A Birmingham hospital spent £16,000 to pay a PR company for just 20 days work to handle the fallout from a damning report.
Birmingham Children’s Hospital chiefs paid two senior media consultants from LTA Communications £16,387 to protect the honour of the trust when faced with heavy criticism in a Healthcare Commission report a month ago. The money mirrors the annual salary of a junior nurse.
The figures were obtained under a Freedom of Information (FOI) Act inquiry by the Birmingham Post after hospital bosses refused to disclose the figure.
Hospital bosses paid out the equivalent of £86 an hour on the crisis team despite already having three press officers who work full time and have a combined salary of at least £100,000.
The consultants “advised” and managed press interest as the Foundation hospital came under fire for a catalogue of failings from a severe shortage of beds, causing 70 sick children to be turned away every month, and poor staff training which meant theatre nurses could not recognise surgical equipment.
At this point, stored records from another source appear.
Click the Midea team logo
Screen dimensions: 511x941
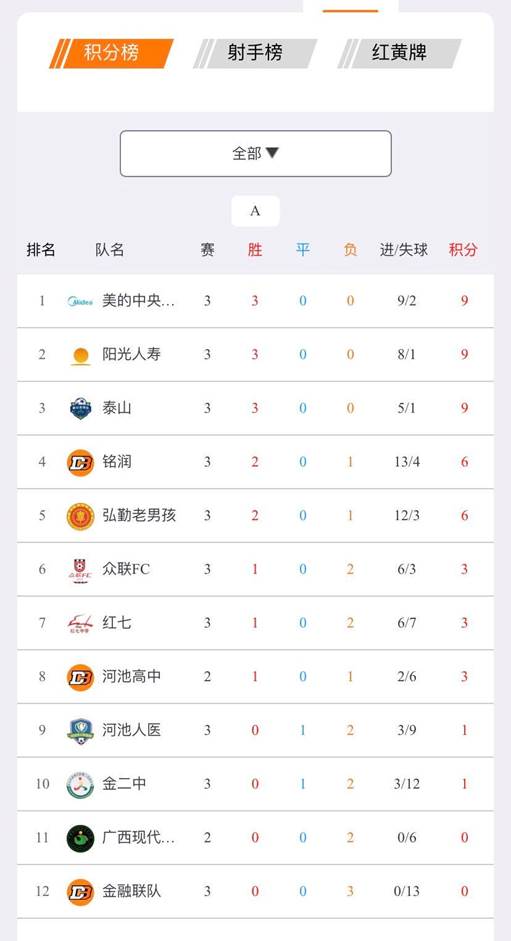pyautogui.click(x=80, y=301)
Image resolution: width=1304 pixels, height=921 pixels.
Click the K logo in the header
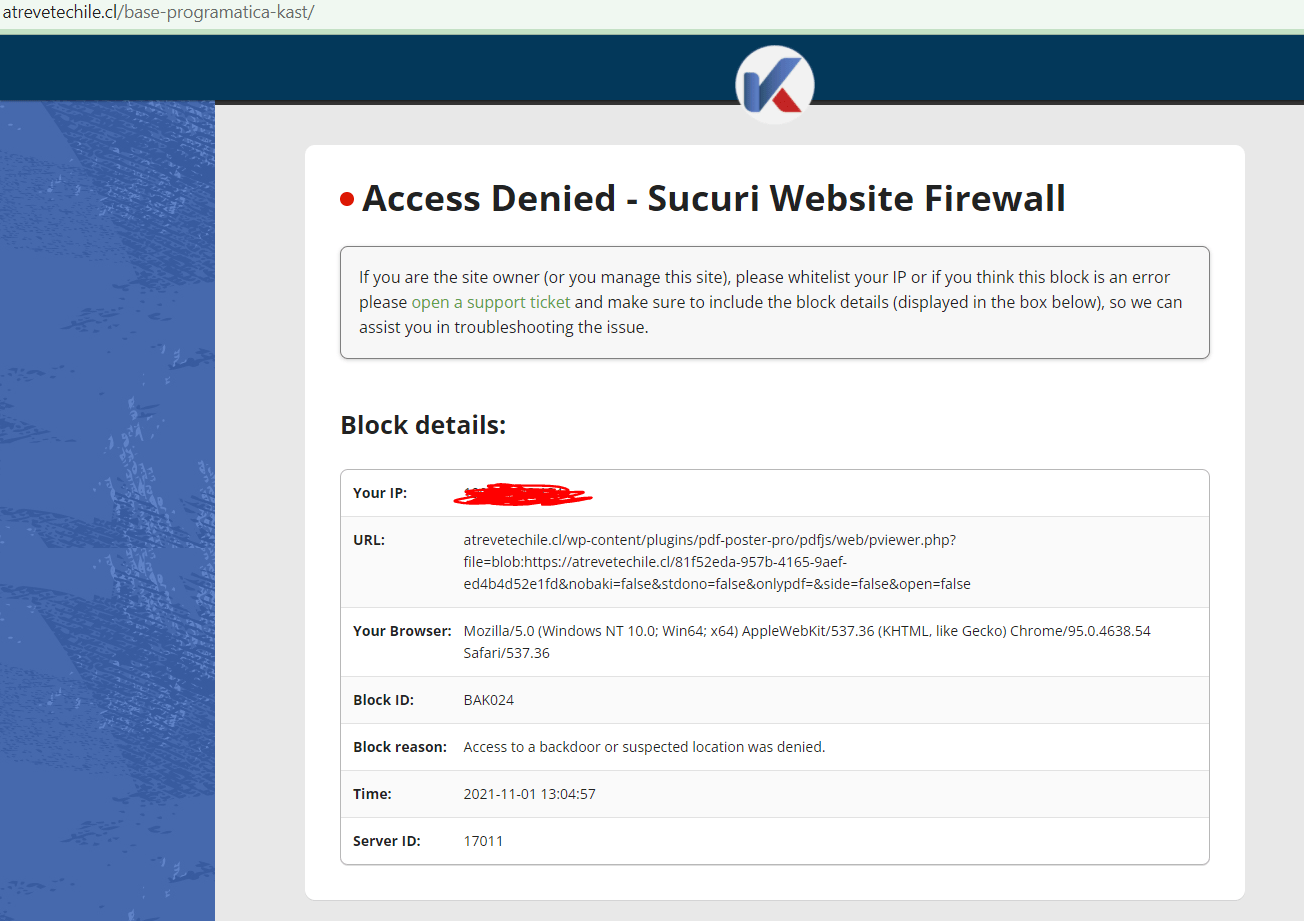click(x=775, y=85)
Martin Salter, director of communications at the hospital, said: “LTA Communications assisted our in-house team with the huge amount of interest in the Healthcare Commission report. Their daily rates have been market tested and are considered to be excellent value for money.”
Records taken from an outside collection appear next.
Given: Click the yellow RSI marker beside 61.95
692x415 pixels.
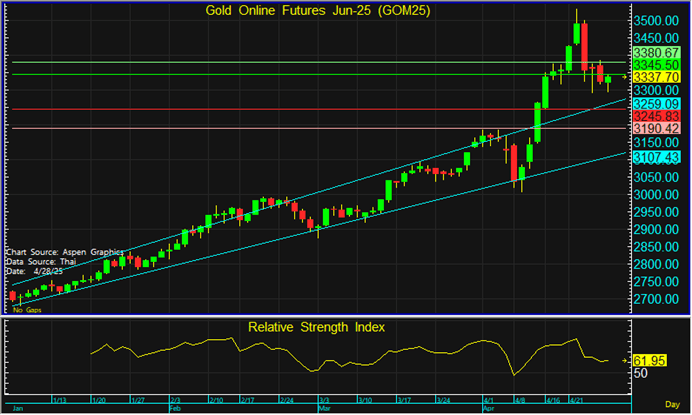Looking at the screenshot, I should (625, 360).
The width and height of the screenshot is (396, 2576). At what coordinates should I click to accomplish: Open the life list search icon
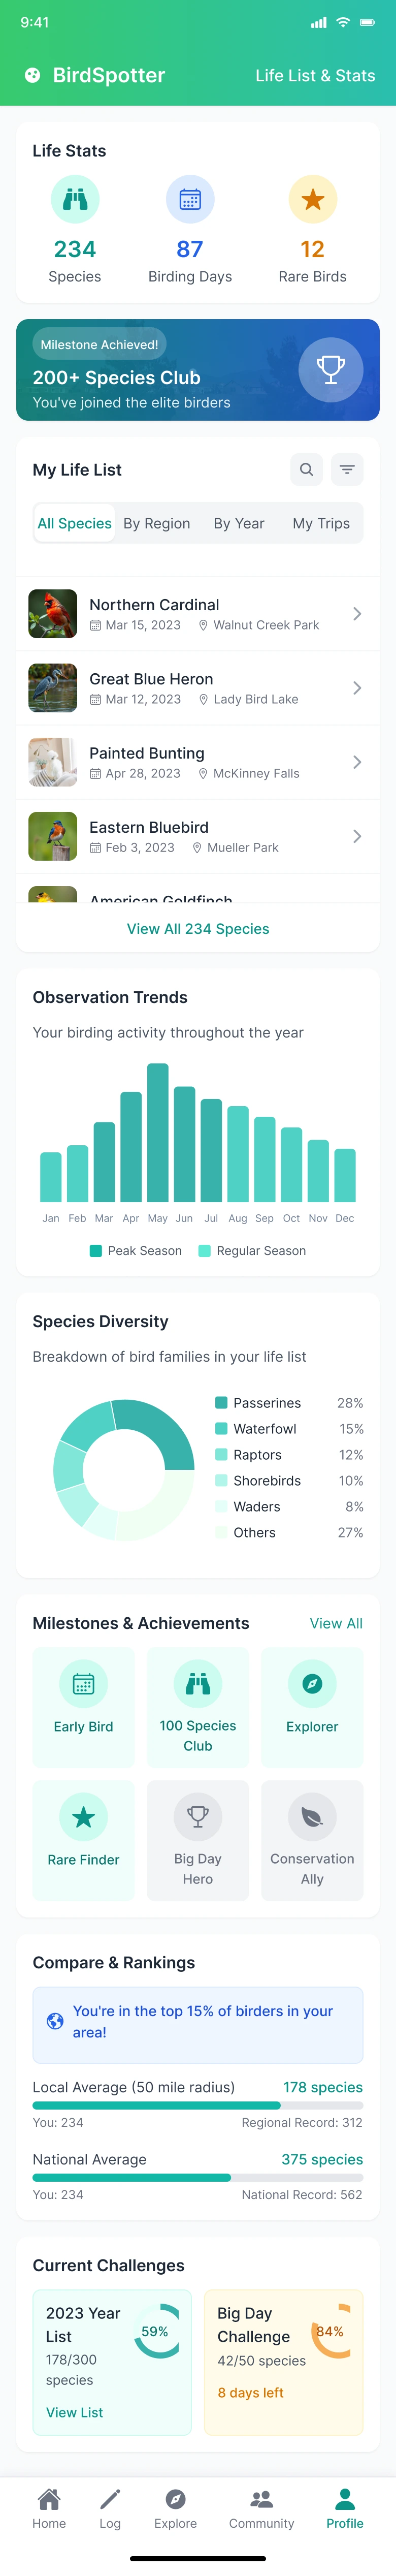pos(306,469)
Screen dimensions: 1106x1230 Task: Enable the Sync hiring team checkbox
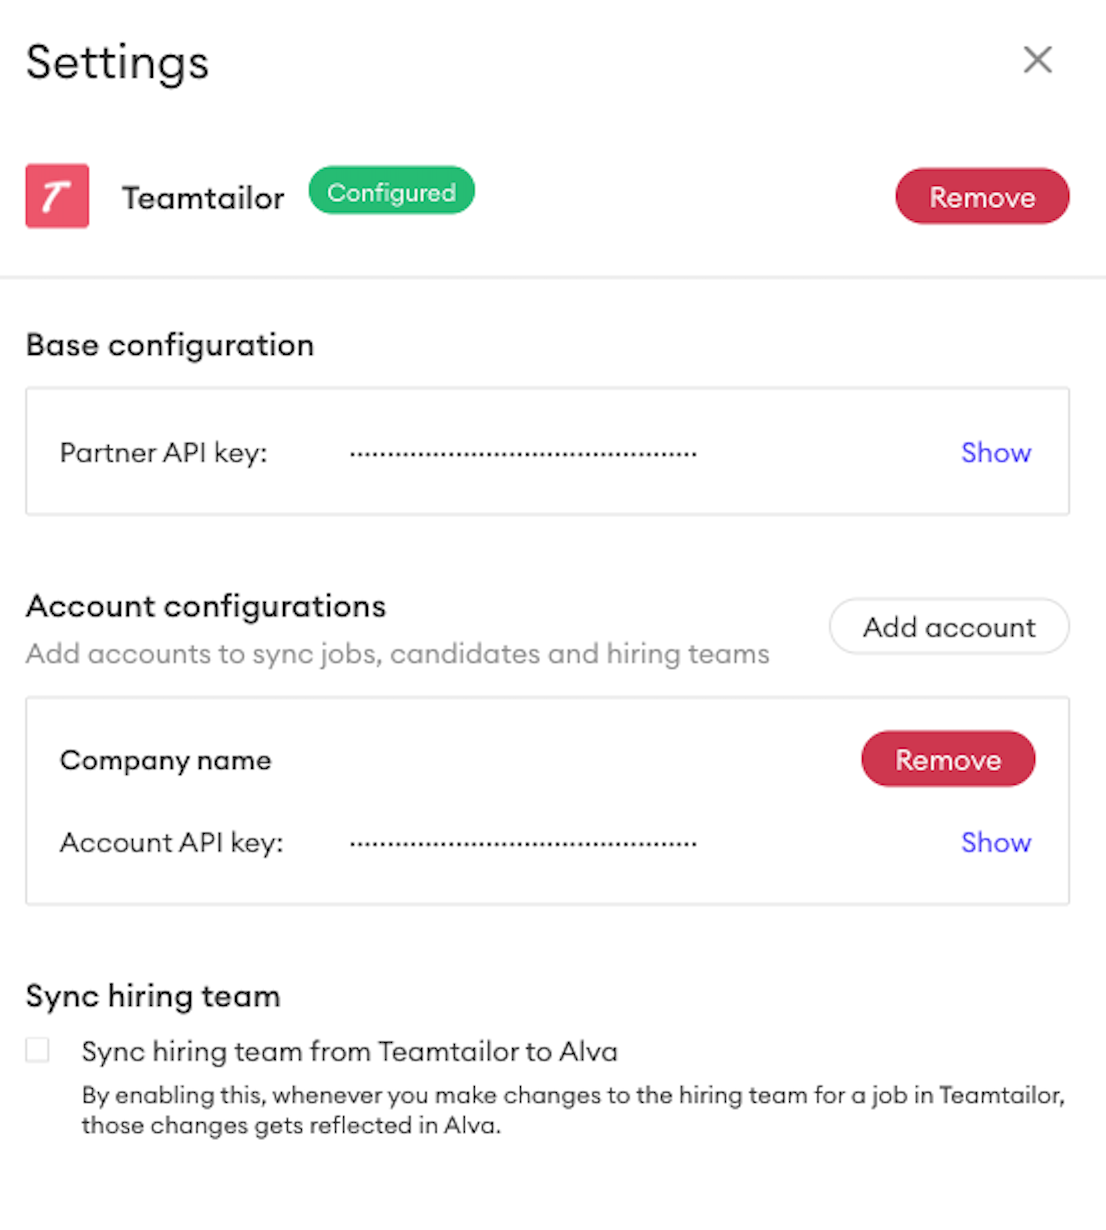point(38,1050)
Businessman Ayaz Ahmed, from Moseley, whose baby daughter Alesha died in intensive care after waiting more than two weeks for a bed said: “Spending £16,0000 on spin doctors is a pathetic waste of money when ill children can’t even get a bed they need. There is something fundamentally wrong with the NHS at the moment, no one cares about lives. I could look at the books and tell them exactly how they should be spending their money. They made millions in profit last year yet they want donations for new units and are wasting money like this.”
Gisela Stuart, Labour MP for Edgbaston, who initially raised concerns about the hospital, said: “This was a completely inappropriate response. The answer was to admit something had gone wrong and to say how they would put it right, as soon as possible.”
Coun Deirdre Alden, chairman of Birmingham’s Health Scrutiny Committee, said it was “outrageous”.
“Money given to the NHS should be spent on frontline services, not on spin to make a good story,” she said.
The Freedom of Information Act response showed the contract with LTA Communications cost £13,947 plus VAT for two senior consultants for 20 working days from February 25 to March 24.
The FOI also revealed that the hospital spent a further £80,000 on external communications teams and PR consultant over the past two years.
Peter Tomlinson, the former director of communications and fundraising, was paid £62,000 externally to manage a small team and be an ambassador and figurehead for the trust.
A Children’s Hospital spokesman added: “LTA Communications was employed to assist the trust in a time of high media interest surrounding the Healthcare Commission report. They were not specifically brought in to handle the resignation of the chief executive Paul O’Connor, but this did fall within the time that LTA were employed by the trust and so they inevitably had some involvement in the handling of the media enquiries.”
The spokesman said consultants were used in an “advisory capacity but did not provide press officer facilities” even though journalists on the day were told to call LTA Communications for press officer services.